Text =
Skip to content

Helpers

This page documents the analyzer.helpers utilities used across PatchTrack.

The module provides small, well-scoped helpers for common tasks used by the analysis pipeline: API request handling, file and path utilities, comment removal for many languages, light-weight timing instrumentation, and simple file I/O helpers.

Notes

  • The module uses a lazy _get_extension_map() helper to avoid import-time circular dependencies with analyzer.common.
  • The remove_comments alias exists for backward compatibility — call either remove_comment or remove_comments.

Examples

Remove comments from a Python source string:

from analyzer import helpers, common

code = """# comment\nprint('hello')\n"""
clean = helpers.remove_comment(code, common.FileExt.Python)
print(clean)

Get the file type for a filename and count lines in a file:

ft = helpers.get_file_type('app.py')
lines = helpers.count_loc('/path/to/file.py')

Use the timing decorator to measure function time:

from analyzer.helpers import timing

@timing
def expensive():
    # work
    pass

expensive()

API Reference

Helper utilities for PatchTrack analysis.

Provides functions for API requests, file handling, comment removal, and type detection across multiple programming languages.

analyzer.helpers.unique(items)

Get unique items from a list while preserving order.

Parameters:

Name Type Description Default
items List

Input list with potential duplicates.

required

Returns:

Type Description
List

List with duplicate entries removed.

Source code in analyzer/helpers.py
def unique(items: List) -> List:
    """Get unique items from a list while preserving order.

    Args:
        items: Input list with potential duplicates.

    Returns:
        List with duplicate entries removed.
    """
    unique_list = pd.Series(items).drop_duplicates().to_list()
    return unique_list

analyzer.helpers.api_request(url, token)

Make an authenticated API request to GitHub.

Parameters:

Name Type Description Default
url str

The URL endpoint to request.

required
token str

GitHub API token for authentication.

required

Returns:

Type Description
Any

Parsed JSON response or response object on error.

Source code in analyzer/helpers.py
def api_request(url: str, token: str) -> Any:
    """Make an authenticated API request to GitHub.

Supplied material =
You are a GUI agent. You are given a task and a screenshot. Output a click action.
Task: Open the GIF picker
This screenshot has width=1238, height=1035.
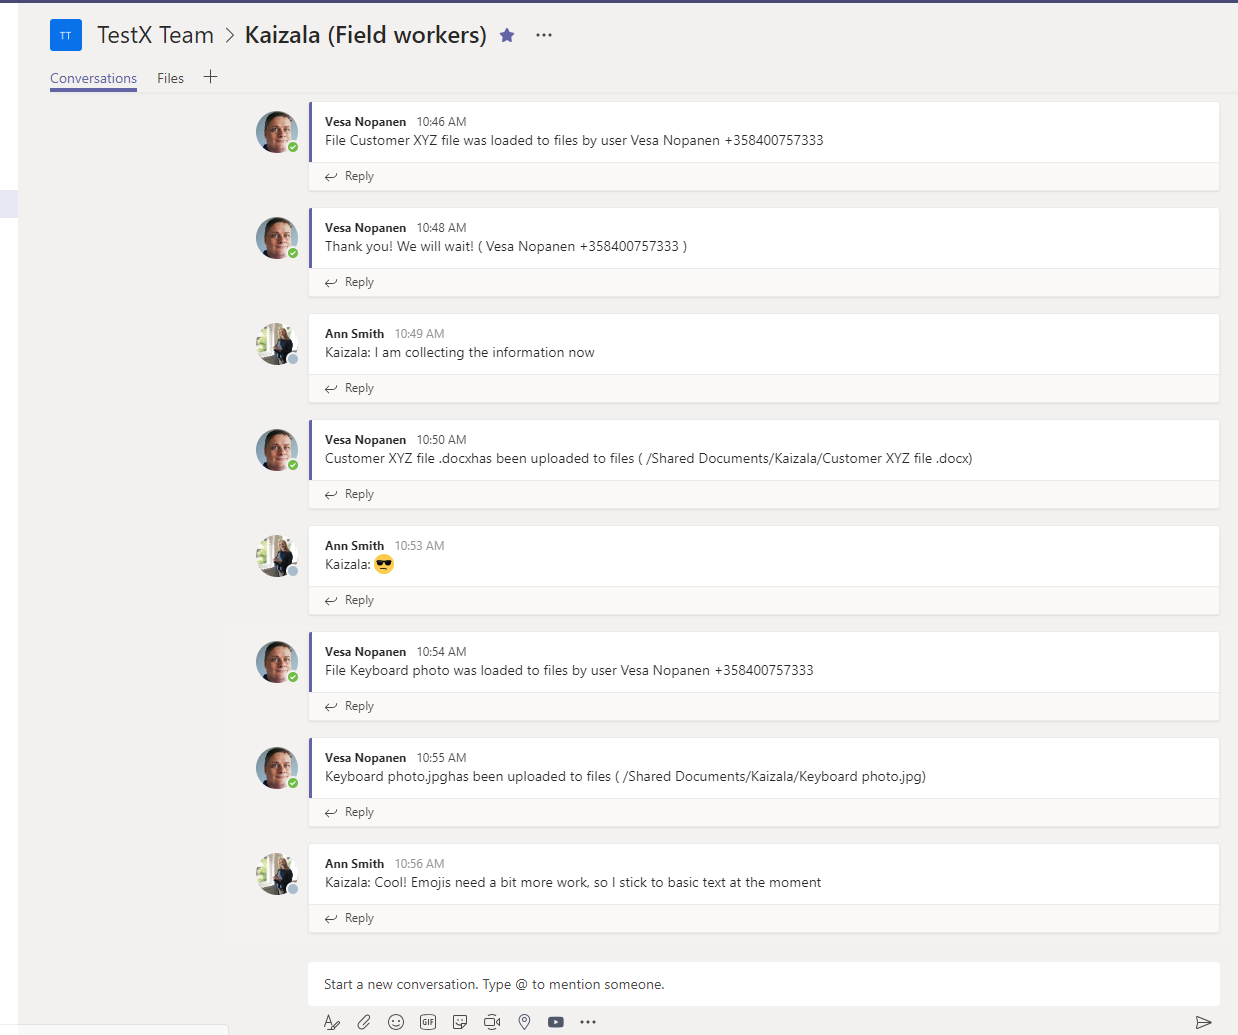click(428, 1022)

To be done =
Pick up the PatchTrack helpers documentation where it stops and continue writing it. You won't need the lines for this.

Answer to this problem =
    Args:
        url: The URL endpoint to request.
        token: GitHub API token for authentication.

    Returns:
        Parsed JSON response or response object on error.
    """
    header = {'Authorization': f'token {token}'}
    response = requests.get(url, headers=header)
    try:
        json_response = json.loads(response.content)
        return json_response
    except Exception:
        return response

analyzer.helpers.get_response(url, token_list, ct)

Retrieve JSON response from API endpoint using token rotation.

Parameters:

Name Type Description Default
url str

API endpoint URL.

required
token_list List[str]

List of available GitHub API tokens.

required
ct int

Current token index counter.

required

Returns:

Type Description
tuple

Tuple of (json_data, updated_token_counter).

Source code in analyzer/helpers.py
def get_response(url: str, token_list: List[str], ct: int) -> tuple:
    """Retrieve JSON response from API endpoint using token rotation.

    Args:
        url: API endpoint URL.
        token_list: List of available GitHub API tokens.
        ct: Current token index counter.

    Returns:
        Tuple of (json_data, updated_token_counter).
    """
    json_data = None
    len_tokens = len(token_list)

    try:
        ct = ct % len_tokens
        headers = {'Authorization': f'Bearer {token_list[ct]}'}
        request = requests.get(url, headers=headers)
        json_data = json.loads(request.content)
        ct += 1
    except Exception as e:
        print(f"Error in get_response: {e}")

    return json_data, ct

analyzer.helpers.file_name(name)

Extract the file name from a file path.

Parameters:

Name Type Description Default
name str

File path or name string.

required

Returns:

Type Description
str

Extracted file name.

Source code in analyzer/helpers.py
def file_name(name: str) -> str:
    """Extract the file name from a file path.

    Args:
        name: File path or name string.

    Returns:
        Extracted file name.
    """
    if name.startswith('.'):
        return name[1:]
    elif '/' in name:
        return name.split('/')[-1]
    else:
        return name

analyzer.helpers.file_dir(name)

Extract the directory path from a file path.

Parameters:

Name Type Description Default
name str

File path string.

required

Returns:

Type Description
str

Directory path (empty string if no directory).

Source code in analyzer/helpers.py
def file_dir(name: str) -> str:
    """Extract the directory path from a file path.

    Args:
        name: File path string.

    Returns:
        Directory path (empty string if no directory).
    """
    if name.startswith('.'):
        return name[1]
    elif '/' in name:
        return '/'.join(name.split('/')[:-1])
    else:
        return ''

analyzer.helpers.save_file(file, storage_dir, file_name)

Save binary file to specified directory.

Parameters:

Name Type Description Default
file bytes

Binary file content.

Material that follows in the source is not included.